Start of RECORDS TO PROCESS

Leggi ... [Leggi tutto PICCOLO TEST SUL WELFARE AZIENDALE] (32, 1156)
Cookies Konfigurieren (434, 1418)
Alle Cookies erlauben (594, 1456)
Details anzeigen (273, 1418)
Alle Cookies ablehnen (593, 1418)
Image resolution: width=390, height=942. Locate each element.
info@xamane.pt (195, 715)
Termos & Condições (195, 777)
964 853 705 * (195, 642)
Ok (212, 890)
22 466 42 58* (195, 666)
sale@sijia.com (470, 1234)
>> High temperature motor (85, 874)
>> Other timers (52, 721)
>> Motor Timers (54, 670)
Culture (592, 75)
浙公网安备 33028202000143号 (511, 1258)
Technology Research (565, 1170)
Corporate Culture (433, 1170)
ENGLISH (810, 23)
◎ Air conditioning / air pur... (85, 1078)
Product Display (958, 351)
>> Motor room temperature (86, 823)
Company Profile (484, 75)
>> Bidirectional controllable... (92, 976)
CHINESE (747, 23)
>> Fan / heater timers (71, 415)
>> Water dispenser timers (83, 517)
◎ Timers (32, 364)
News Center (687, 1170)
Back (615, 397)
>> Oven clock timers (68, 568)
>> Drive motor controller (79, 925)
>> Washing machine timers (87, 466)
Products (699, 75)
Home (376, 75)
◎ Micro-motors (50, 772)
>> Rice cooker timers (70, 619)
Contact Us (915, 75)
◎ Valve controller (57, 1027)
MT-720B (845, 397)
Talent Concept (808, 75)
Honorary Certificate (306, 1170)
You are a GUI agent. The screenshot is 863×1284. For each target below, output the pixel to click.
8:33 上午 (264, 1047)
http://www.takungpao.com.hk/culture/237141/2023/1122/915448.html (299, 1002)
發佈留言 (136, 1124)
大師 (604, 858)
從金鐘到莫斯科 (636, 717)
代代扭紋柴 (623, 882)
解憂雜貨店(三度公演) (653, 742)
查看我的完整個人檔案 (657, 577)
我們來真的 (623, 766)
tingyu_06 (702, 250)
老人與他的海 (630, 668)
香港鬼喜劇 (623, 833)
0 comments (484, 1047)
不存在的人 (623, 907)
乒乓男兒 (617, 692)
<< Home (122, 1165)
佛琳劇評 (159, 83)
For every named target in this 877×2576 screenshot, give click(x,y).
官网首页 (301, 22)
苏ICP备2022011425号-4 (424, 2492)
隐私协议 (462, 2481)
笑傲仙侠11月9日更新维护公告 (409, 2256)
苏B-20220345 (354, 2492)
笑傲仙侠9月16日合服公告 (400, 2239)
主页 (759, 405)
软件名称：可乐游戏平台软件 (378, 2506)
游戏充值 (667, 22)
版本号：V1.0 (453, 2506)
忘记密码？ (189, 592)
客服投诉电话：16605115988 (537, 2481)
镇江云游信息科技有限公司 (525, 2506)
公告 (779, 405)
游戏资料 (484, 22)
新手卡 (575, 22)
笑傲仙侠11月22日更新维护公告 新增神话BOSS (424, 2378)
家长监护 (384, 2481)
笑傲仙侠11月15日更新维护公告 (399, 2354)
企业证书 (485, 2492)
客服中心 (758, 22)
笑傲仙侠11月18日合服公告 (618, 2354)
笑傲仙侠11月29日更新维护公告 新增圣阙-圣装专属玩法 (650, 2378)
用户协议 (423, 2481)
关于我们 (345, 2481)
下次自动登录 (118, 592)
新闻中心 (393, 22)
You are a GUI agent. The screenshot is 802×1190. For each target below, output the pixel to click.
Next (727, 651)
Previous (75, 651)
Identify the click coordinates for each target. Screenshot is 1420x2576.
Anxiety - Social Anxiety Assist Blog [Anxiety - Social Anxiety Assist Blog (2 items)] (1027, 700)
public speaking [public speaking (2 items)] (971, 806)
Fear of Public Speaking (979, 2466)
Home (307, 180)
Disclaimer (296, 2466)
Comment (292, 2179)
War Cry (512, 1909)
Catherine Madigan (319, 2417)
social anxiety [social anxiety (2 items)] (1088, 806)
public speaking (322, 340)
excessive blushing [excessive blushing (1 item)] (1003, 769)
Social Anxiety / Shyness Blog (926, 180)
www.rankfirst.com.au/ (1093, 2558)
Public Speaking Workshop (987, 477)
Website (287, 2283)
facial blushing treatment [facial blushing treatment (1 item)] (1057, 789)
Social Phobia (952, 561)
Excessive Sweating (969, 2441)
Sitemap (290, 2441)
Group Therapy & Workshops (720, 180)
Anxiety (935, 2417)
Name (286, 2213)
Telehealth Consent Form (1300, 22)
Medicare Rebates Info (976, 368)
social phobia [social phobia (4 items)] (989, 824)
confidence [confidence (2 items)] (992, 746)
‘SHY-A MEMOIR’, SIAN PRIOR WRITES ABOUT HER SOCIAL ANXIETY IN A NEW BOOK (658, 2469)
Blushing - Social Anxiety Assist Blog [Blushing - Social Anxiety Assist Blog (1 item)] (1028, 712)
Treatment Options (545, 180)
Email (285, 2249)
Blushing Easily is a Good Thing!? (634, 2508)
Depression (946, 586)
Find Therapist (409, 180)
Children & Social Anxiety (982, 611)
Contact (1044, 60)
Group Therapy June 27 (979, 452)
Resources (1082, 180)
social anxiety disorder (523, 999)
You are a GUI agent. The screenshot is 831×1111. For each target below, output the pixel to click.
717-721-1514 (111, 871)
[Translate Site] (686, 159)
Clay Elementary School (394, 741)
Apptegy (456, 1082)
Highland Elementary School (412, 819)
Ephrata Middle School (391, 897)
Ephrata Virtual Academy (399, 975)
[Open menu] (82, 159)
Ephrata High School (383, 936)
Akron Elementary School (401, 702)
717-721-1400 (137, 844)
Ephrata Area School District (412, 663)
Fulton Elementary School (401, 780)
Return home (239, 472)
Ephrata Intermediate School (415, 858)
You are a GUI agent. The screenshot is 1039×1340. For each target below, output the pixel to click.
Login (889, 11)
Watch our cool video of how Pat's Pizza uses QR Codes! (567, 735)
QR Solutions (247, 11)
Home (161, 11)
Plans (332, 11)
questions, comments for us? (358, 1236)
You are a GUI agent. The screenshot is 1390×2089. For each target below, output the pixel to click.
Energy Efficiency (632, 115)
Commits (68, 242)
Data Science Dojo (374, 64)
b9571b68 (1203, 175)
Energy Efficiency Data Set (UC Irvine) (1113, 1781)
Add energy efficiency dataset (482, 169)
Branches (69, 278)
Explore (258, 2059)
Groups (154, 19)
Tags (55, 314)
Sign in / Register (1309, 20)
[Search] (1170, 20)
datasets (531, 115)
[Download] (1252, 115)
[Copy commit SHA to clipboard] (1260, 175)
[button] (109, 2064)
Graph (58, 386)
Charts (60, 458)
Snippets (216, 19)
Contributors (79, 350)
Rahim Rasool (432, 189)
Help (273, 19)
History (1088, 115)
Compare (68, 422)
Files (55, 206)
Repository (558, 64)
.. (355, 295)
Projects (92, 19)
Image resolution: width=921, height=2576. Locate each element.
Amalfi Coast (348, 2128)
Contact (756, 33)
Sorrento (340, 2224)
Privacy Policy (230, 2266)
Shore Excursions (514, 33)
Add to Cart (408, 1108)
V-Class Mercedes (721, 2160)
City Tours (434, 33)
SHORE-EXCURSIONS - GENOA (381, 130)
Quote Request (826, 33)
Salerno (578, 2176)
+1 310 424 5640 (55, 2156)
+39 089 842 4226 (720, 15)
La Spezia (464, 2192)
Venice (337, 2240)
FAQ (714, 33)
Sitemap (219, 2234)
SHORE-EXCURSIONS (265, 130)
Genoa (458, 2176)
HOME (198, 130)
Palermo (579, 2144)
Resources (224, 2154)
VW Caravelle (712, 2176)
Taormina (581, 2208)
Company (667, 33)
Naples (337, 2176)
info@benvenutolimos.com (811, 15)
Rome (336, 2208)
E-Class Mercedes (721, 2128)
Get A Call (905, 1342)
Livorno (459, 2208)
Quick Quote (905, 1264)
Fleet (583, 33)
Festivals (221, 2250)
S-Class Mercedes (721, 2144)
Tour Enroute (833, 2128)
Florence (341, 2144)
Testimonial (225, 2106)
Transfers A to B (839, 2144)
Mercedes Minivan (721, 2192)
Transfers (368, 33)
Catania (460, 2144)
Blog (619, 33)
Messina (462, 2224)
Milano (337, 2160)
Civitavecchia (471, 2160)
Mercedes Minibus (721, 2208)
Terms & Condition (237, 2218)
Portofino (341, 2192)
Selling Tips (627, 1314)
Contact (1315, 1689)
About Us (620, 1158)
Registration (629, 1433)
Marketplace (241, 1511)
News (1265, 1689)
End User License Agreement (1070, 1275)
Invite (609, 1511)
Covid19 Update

End of RECORDS TO PROCESS

*WORK TO BE COMPLETED*:
Copy the lines of the records from the line with "Alle Cookies ablehnen (593, 1418)" to the line with "Micro-motors (50, 772)", both included, with no changes.

*TASK RESULT*:
Alle Cookies ablehnen (593, 1418)
Image resolution: width=390, height=942. Locate each element.
info@xamane.pt (195, 715)
Termos & Condições (195, 777)
964 853 705 * (195, 642)
Ok (212, 890)
22 466 42 58* (195, 666)
sale@sijia.com (470, 1234)
>> High temperature motor (85, 874)
>> Other timers (52, 721)
>> Motor Timers (54, 670)
Culture (592, 75)
浙公网安备 33028202000143号 (511, 1258)
Technology Research (565, 1170)
Corporate Culture (433, 1170)
ENGLISH (810, 23)
◎ Air conditioning / air pur... (85, 1078)
Product Display (958, 351)
>> Motor room temperature (86, 823)
Company Profile (484, 75)
>> Bidirectional controllable... (92, 976)
CHINESE (747, 23)
>> Fan / heater timers (71, 415)
>> Water dispenser timers (83, 517)
◎ Timers (32, 364)
News Center (687, 1170)
Back (615, 397)
>> Oven clock timers (68, 568)
>> Drive motor controller (79, 925)
>> Washing machine timers (87, 466)
Products (699, 75)
Home (376, 75)
◎ Micro-motors (50, 772)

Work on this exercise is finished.